Each entry is to be given again precisely, and no picture may be carried over.

[GIVEN RECORDS Boundary: Start]

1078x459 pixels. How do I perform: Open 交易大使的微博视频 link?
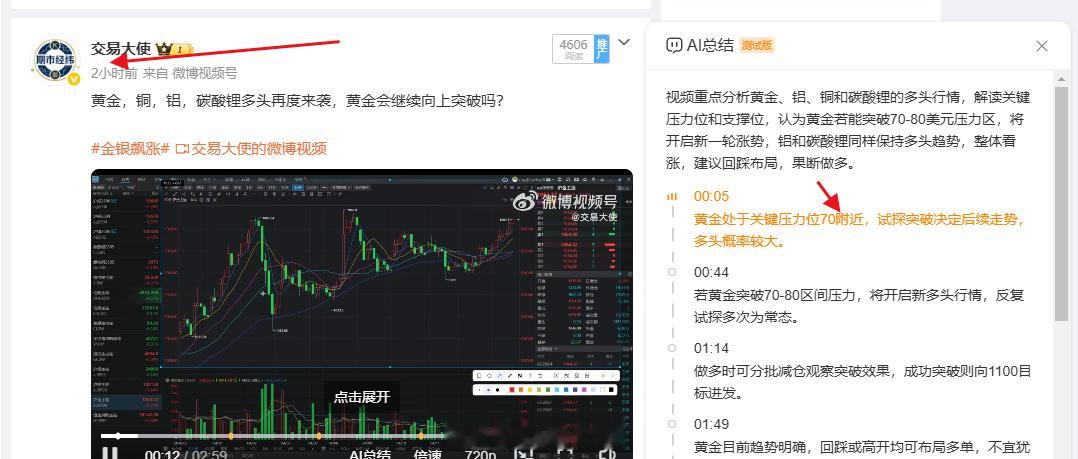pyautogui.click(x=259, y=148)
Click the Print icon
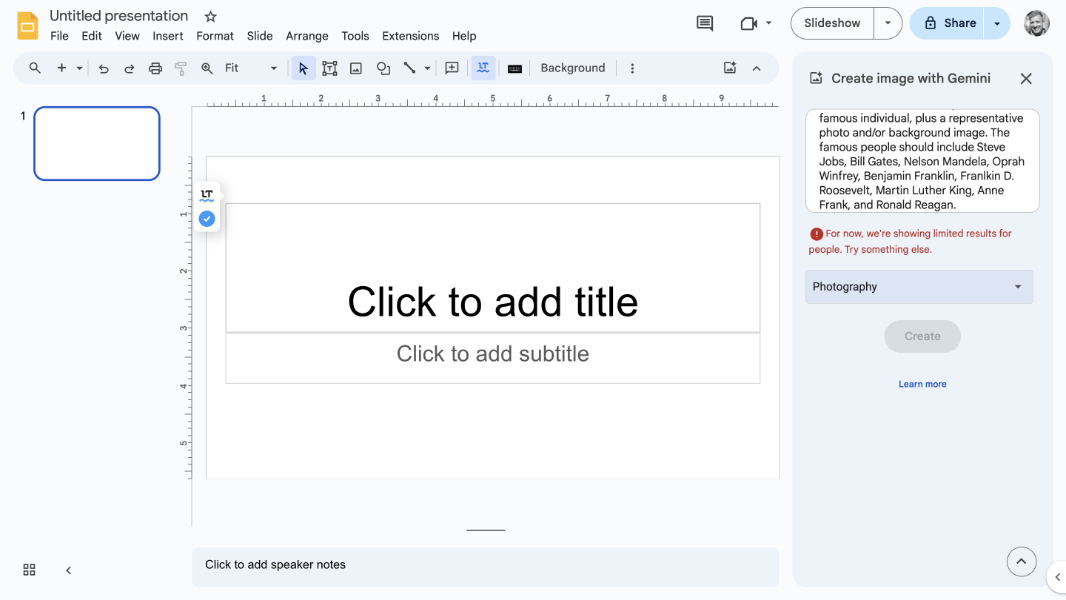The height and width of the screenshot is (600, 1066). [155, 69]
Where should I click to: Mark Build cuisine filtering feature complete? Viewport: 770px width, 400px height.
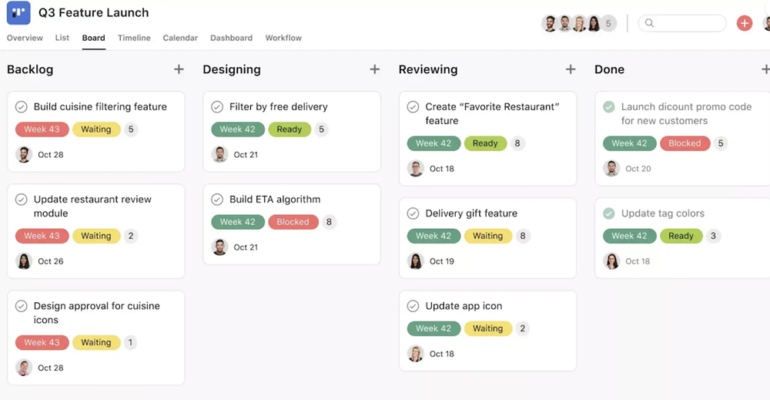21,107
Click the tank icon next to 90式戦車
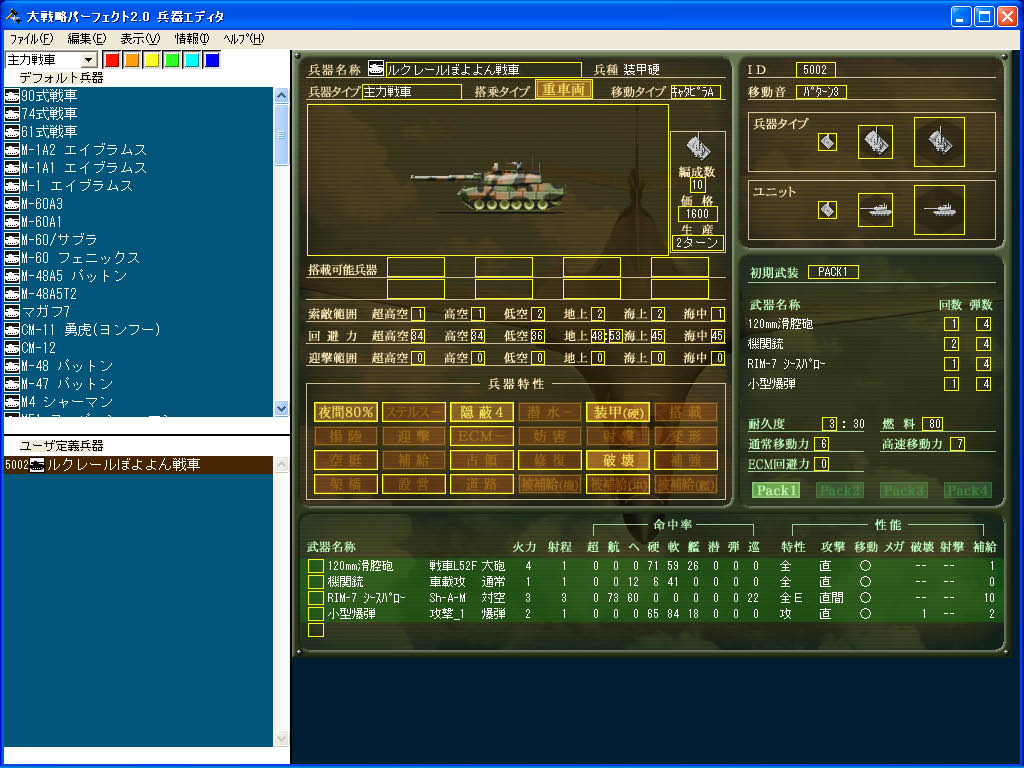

[GIVEN RECORDS Boundary: End]

> **REPLY**:
1078x459 pixels. How do I perform: Open 交易大使的微博视频 link?
pyautogui.click(x=259, y=148)
Click the Print icon
The height and width of the screenshot is (600, 1066). [155, 69]
Where should I click to: Mark Build cuisine filtering feature complete? Viewport: 770px width, 400px height.
21,107
Click the tank icon next to 90式戦車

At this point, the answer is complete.